- DIRECTIVE
Reproduce the records below, replacing every occurrence of "GUI agent" with "interface agent" and leaving all other text unchanged.

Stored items

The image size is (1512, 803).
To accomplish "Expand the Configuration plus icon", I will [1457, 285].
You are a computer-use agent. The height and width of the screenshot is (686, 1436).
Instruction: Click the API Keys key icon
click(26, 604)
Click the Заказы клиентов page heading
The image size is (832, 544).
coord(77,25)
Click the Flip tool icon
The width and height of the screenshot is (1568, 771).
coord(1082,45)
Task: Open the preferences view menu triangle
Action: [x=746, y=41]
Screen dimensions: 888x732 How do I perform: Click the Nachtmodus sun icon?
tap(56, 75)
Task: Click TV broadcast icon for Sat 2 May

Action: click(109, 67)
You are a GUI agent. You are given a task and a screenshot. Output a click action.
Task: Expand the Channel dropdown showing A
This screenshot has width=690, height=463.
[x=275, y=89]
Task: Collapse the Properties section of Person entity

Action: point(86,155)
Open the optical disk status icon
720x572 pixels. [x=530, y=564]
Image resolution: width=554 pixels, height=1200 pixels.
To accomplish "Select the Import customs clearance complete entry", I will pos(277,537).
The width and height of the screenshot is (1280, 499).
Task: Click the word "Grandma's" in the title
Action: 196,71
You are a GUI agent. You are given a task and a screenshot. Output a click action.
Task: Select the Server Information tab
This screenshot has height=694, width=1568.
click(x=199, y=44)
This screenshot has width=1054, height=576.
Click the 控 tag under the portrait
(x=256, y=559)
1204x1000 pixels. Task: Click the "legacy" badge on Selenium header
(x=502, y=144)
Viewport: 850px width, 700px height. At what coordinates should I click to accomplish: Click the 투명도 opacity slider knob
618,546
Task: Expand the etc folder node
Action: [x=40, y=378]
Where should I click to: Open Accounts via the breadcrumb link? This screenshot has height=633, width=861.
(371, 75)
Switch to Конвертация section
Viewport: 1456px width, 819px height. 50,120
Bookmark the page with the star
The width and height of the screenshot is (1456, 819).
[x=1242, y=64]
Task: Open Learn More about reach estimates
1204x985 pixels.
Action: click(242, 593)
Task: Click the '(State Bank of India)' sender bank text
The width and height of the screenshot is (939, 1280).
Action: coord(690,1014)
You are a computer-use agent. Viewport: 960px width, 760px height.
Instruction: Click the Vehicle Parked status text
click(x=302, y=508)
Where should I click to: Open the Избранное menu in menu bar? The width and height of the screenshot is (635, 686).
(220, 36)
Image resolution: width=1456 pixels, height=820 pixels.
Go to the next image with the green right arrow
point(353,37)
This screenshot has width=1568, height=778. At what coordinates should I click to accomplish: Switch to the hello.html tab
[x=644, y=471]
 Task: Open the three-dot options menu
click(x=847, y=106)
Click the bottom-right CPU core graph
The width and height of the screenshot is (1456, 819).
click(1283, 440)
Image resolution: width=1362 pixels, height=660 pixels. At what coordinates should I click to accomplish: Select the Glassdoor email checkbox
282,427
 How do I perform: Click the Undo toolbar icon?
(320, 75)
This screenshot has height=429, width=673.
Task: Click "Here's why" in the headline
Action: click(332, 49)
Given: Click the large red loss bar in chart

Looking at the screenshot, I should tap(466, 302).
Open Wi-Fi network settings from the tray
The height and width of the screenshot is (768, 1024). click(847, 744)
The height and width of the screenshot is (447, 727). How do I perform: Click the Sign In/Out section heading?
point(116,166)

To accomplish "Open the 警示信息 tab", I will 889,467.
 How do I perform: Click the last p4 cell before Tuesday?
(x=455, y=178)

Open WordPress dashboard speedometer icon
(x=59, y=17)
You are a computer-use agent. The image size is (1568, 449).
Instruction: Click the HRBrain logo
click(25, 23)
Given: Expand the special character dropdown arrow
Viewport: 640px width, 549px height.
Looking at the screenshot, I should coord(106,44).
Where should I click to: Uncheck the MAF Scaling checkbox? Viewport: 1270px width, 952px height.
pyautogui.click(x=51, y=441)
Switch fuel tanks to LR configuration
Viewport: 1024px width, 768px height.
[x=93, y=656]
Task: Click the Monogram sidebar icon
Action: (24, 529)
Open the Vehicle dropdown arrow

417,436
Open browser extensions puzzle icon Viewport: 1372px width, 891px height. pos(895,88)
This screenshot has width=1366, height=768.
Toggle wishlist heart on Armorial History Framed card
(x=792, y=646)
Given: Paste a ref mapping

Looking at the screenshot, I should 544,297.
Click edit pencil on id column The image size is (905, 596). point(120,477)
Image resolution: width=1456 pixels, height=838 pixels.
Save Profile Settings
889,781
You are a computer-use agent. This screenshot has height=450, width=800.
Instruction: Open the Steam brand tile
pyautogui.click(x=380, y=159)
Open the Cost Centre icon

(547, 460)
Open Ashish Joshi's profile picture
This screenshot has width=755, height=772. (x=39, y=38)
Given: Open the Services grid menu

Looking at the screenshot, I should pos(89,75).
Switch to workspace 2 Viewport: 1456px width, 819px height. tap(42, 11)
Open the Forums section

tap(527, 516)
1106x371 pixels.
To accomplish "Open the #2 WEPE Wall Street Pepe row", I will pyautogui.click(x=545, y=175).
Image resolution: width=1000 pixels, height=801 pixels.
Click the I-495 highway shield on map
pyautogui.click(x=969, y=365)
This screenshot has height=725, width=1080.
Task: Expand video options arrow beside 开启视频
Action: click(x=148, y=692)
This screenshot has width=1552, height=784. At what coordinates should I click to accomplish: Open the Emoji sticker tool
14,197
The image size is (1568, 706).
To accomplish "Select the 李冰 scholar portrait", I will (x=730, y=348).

- EXERCISE OUTPUT
The image size is (1512, 803).
To accomplish "Expand the Configuration plus icon", I will [1457, 285].
You are a computer-use agent. The height and width of the screenshot is (686, 1436).
Instruction: Click the API Keys key icon
click(26, 604)
Click the Заказы клиентов page heading
The image size is (832, 544).
coord(77,25)
Click the Flip tool icon
The width and height of the screenshot is (1568, 771).
coord(1082,45)
Task: Open the preferences view menu triangle
Action: [x=746, y=41]
Screen dimensions: 888x732 How do I perform: Click the Nachtmodus sun icon?
tap(56, 75)
Task: Click TV broadcast icon for Sat 2 May

Action: click(109, 67)
You are a interface agent. You are given a task and a screenshot. Output a click action.
Task: Expand the Channel dropdown showing A
This screenshot has width=690, height=463.
[x=275, y=89]
Task: Collapse the Properties section of Person entity

Action: point(86,155)
Open the optical disk status icon
720x572 pixels. [x=530, y=564]
Image resolution: width=554 pixels, height=1200 pixels.
To accomplish "Select the Import customs clearance complete entry", I will pos(277,537).
The width and height of the screenshot is (1280, 499).
Task: Click the word "Grandma's" in the title
Action: 196,71
You are a interface agent. You are given a task and a screenshot. Output a click action.
Task: Select the Server Information tab
This screenshot has height=694, width=1568.
click(x=199, y=44)
This screenshot has width=1054, height=576.
Click the 控 tag under the portrait
(x=256, y=559)
1204x1000 pixels. Task: Click the "legacy" badge on Selenium header
(x=502, y=144)
Viewport: 850px width, 700px height. At what coordinates should I click to accomplish: Click the 투명도 opacity slider knob
618,546
Task: Expand the etc folder node
Action: [x=40, y=378]
Where should I click to: Open Accounts via the breadcrumb link? This screenshot has height=633, width=861.
(371, 75)
Switch to Конвертация section
Viewport: 1456px width, 819px height. 50,120
Bookmark the page with the star
The width and height of the screenshot is (1456, 819).
[x=1242, y=64]
Task: Open Learn More about reach estimates
1204x985 pixels.
Action: click(242, 593)
Task: Click the '(State Bank of India)' sender bank text
The width and height of the screenshot is (939, 1280).
Action: coord(690,1014)
You are a computer-use agent. Viewport: 960px width, 760px height.
Instruction: Click the Vehicle Parked status text
click(x=302, y=508)
Where should I click to: Open the Избранное menu in menu bar? The width and height of the screenshot is (635, 686).
(220, 36)
Image resolution: width=1456 pixels, height=820 pixels.
Go to the next image with the green right arrow
point(353,37)
This screenshot has width=1568, height=778. At what coordinates should I click to accomplish: Switch to the hello.html tab
[x=644, y=471]
 Task: Open the three-dot options menu
click(x=847, y=106)
Click the bottom-right CPU core graph
The width and height of the screenshot is (1456, 819).
click(1283, 440)
Image resolution: width=1362 pixels, height=660 pixels. At what coordinates should I click to accomplish: Select the Glassdoor email checkbox
282,427
 How do I perform: Click the Undo toolbar icon?
(320, 75)
This screenshot has height=429, width=673.
Task: Click "Here's why" in the headline
Action: click(332, 49)
Given: Click the large red loss bar in chart

Looking at the screenshot, I should tap(466, 302).
Open Wi-Fi network settings from the tray
The height and width of the screenshot is (768, 1024). click(847, 744)
The height and width of the screenshot is (447, 727). How do I perform: Click the Sign In/Out section heading?
point(116,166)

To accomplish "Open the 警示信息 tab", I will 889,467.
 How do I perform: Click the last p4 cell before Tuesday?
(x=455, y=178)

Open WordPress dashboard speedometer icon
(x=59, y=17)
You are a computer-use agent. The image size is (1568, 449).
Instruction: Click the HRBrain logo
click(25, 23)
Given: Expand the special character dropdown arrow
Viewport: 640px width, 549px height.
Looking at the screenshot, I should coord(106,44).
Where should I click to: Uncheck the MAF Scaling checkbox? Viewport: 1270px width, 952px height.
pyautogui.click(x=51, y=441)
Switch fuel tanks to LR configuration
Viewport: 1024px width, 768px height.
[x=93, y=656]
Task: Click the Monogram sidebar icon
Action: (24, 529)
Open the Vehicle dropdown arrow

417,436
Open browser extensions puzzle icon Viewport: 1372px width, 891px height. pos(895,88)
This screenshot has width=1366, height=768.
Toggle wishlist heart on Armorial History Framed card
(x=792, y=646)
Given: Paste a ref mapping

Looking at the screenshot, I should 544,297.
Click edit pencil on id column The image size is (905, 596). point(120,477)
Image resolution: width=1456 pixels, height=838 pixels.
Save Profile Settings
889,781
You are a computer-use agent. This screenshot has height=450, width=800.
Instruction: Open the Steam brand tile
pyautogui.click(x=380, y=159)
Open the Cost Centre icon

(547, 460)
Open Ashish Joshi's profile picture
This screenshot has width=755, height=772. (x=39, y=38)
Given: Open the Services grid menu

Looking at the screenshot, I should pos(89,75).
Switch to workspace 2 Viewport: 1456px width, 819px height. tap(42, 11)
Open the Forums section

tap(527, 516)
1106x371 pixels.
To accomplish "Open the #2 WEPE Wall Street Pepe row", I will pyautogui.click(x=545, y=175).
Image resolution: width=1000 pixels, height=801 pixels.
Click the I-495 highway shield on map
pyautogui.click(x=969, y=365)
This screenshot has height=725, width=1080.
Task: Expand video options arrow beside 开启视频
Action: click(x=148, y=692)
This screenshot has width=1552, height=784. At what coordinates should I click to accomplish: Open the Emoji sticker tool
14,197
The image size is (1568, 706).
To accomplish "Select the 李冰 scholar portrait", I will (x=730, y=348).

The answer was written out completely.